Omicidio Saman: “Tutta la famiglia l’ha uccisa”. Quattro ergastoli e una condanna a 22 anni

Il 1º maggio 2021 a Novellara, in provincia di Reggio Emilia veniva uccisa Saman Abbas, nata il 18 dicembre 2002 nei pressi di Lahore, in Pakistan. Saman Abbas si era trasferita con i genitori e il fratello minore in Italia nel 2016, nella piccola cittadina emiliana di Novellara. La famiglia risiedeva in una cascina di campagna, dove il padre Shabbar Abbas lavorava come bracciante per un’azienda agricola. La giovane si era inserita bene nella sua nuova vita, imparando facilmente l’italiano. Si faceva chiamare Italiangirl sui social, non accettava le regole e le tradizioni delle sue origini, voleva farsi una vita sua e vivere liberamente non sposando un parente in patria in un matrimonio combinato. Le indagini sulla sua morte si erano concentrate sin da subito sulla famiglia della ragazza. La repentina fuga dei genitori verso il Pakistan aveva destato infatti forti sospetti. Il fidanzato aveva inoltre testimoniato dichiarando che Saman subiva violenze e minacce da parte del padre. Il 5 maggio 2021, iniziarono ufficialmente le indagini da parte delle autorità e il 19 dicembre 2023 si concludeva il processo di primo grado con la condanna all’ergastolo dei genitori Shabbar Abbas e Nazia Shaheen, a 14 anni lo zio Danish Hasnain e l’assoluzione dei due cugini che erano imputati per l’omicidio in concorso.
------------
:: CONSEGNE ::
• a. Elenca tutte le persone indicate con nome e cognome nell'articolo sul caso Saman Abbas.
• b. Prosegui l'articolo sul caso Saman Abbas a partire dalla frase successiva all'ultima riportata.
I dati che seguono sono materiale a sé, distinto dall'articolo.

:: DATI MOSTRATI ::
------------
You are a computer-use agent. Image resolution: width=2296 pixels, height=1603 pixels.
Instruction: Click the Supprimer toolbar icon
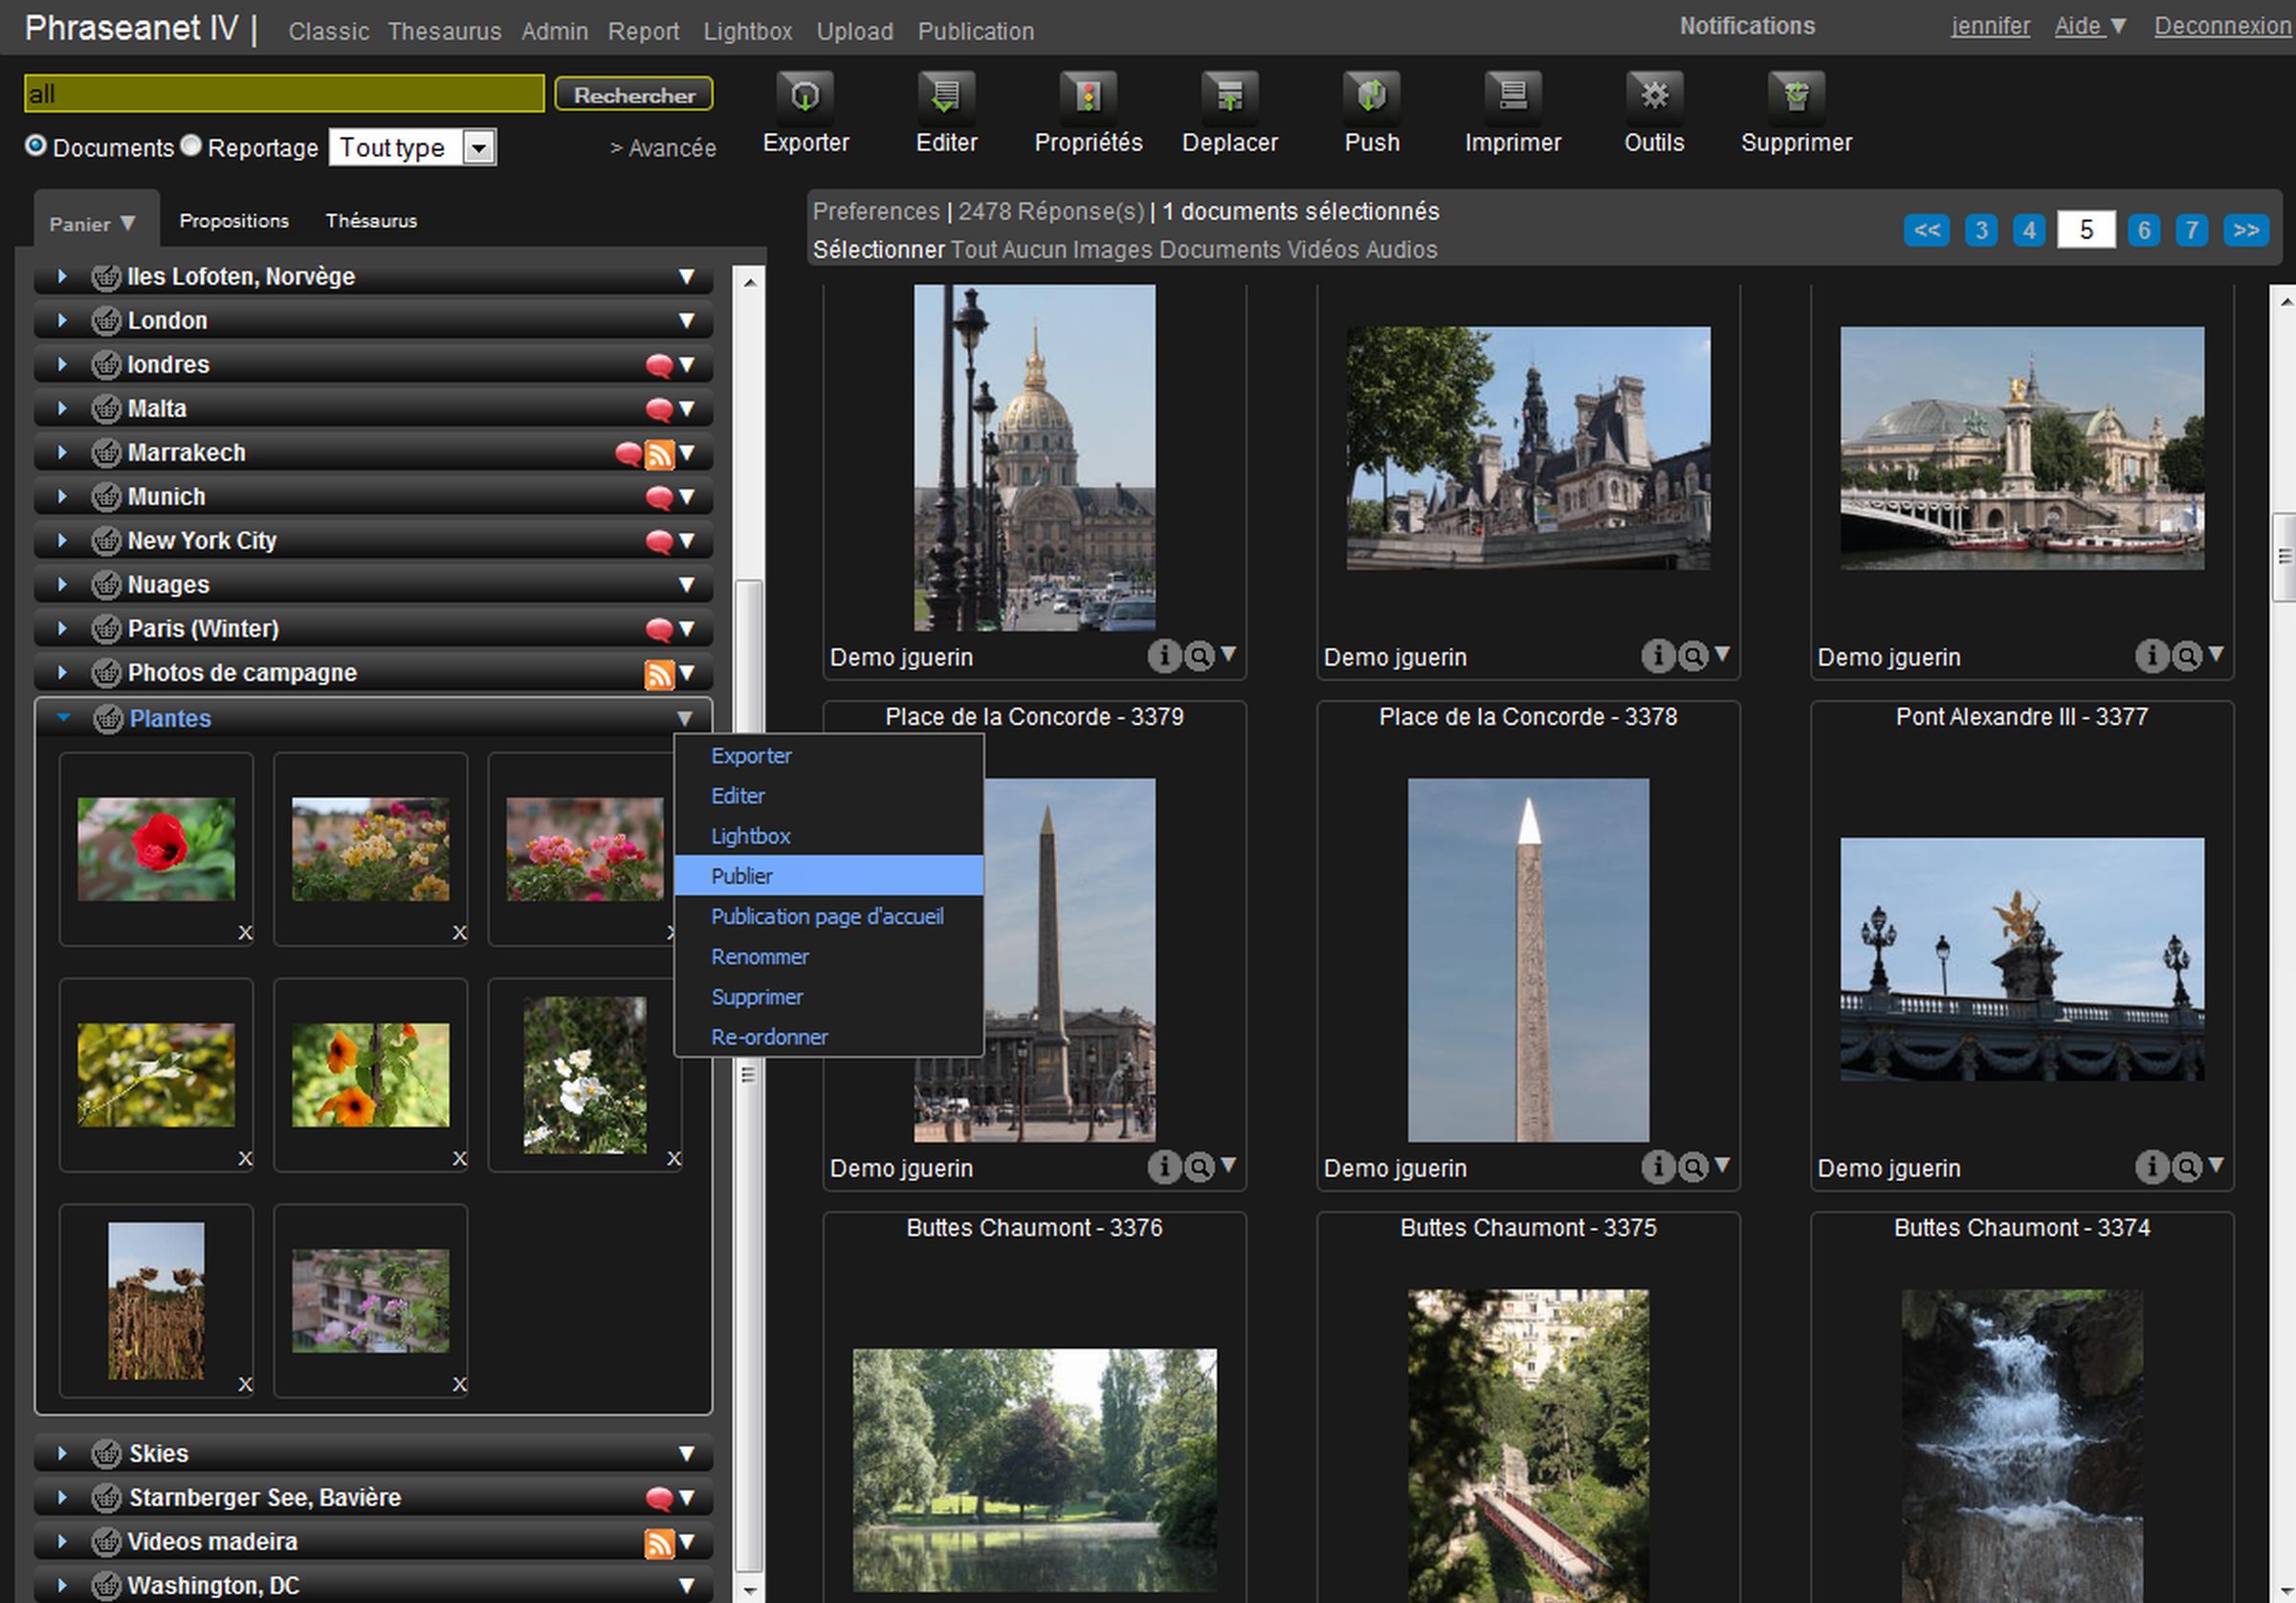(x=1795, y=96)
------------
:: RISPOSTE ALLE CONSEGNE ::
• a. Saman Abbas, Shabbar Abbas, Nazia Shaheen, Danish Hasnain

• b.
Il movente del crimine era stato il rifiuto della ragazza di sposare il cugino in Pakistan nel 2020, quando aveva 17 anni. La giovane in seguito aveva denunciato i genitori per maltrattamenti e induzione al matrimonio, oltre che per il sequestro dei suoi documenti. Saman venne immediatamente trasferita in una comunità minorile, dove fu ospitata con estrema segretezza e nella quale rimarrà per circa 5 mesi, fino all’11 aprile 2021, giorno in cui decise di tornare a casa per recuperare i suoi documenti, in modo tale da potersi sposare con il fidanzato e cambiare finalmente vita. Durante l’ultima visita a Novellara, la famiglia aveva rimproverato la giovane per essere scappata di casa rifiutando di consegnarle i documenti. Per questo motivo Saman sporse un’altra denuncia verso i parenti il 22 aprile 2021, ultima volta in cui venne vista pubblicamente, prima di sparire il 1º maggio. A incastrare i famigliari fu un video del 29 aprile 2021, che mostrava tre figure maschili, successivamente riconosciute come lo zio (Danish Hasnain) e i cugini (Ikram Ijaz e Nomanhulaq Nomanhulaq), vengono riprese dalle telecamere di sorveglianza; usciti da uno dei magazzini dell’azienda agricola alle 19:15, i tre si stavano dirigendo verso i campi, muniti di attrezzi da lavoro, quali badili, un secchio, un piede di porco e un sacco di plastica facendo ritorno solo dopo due ore, verso le 21:30.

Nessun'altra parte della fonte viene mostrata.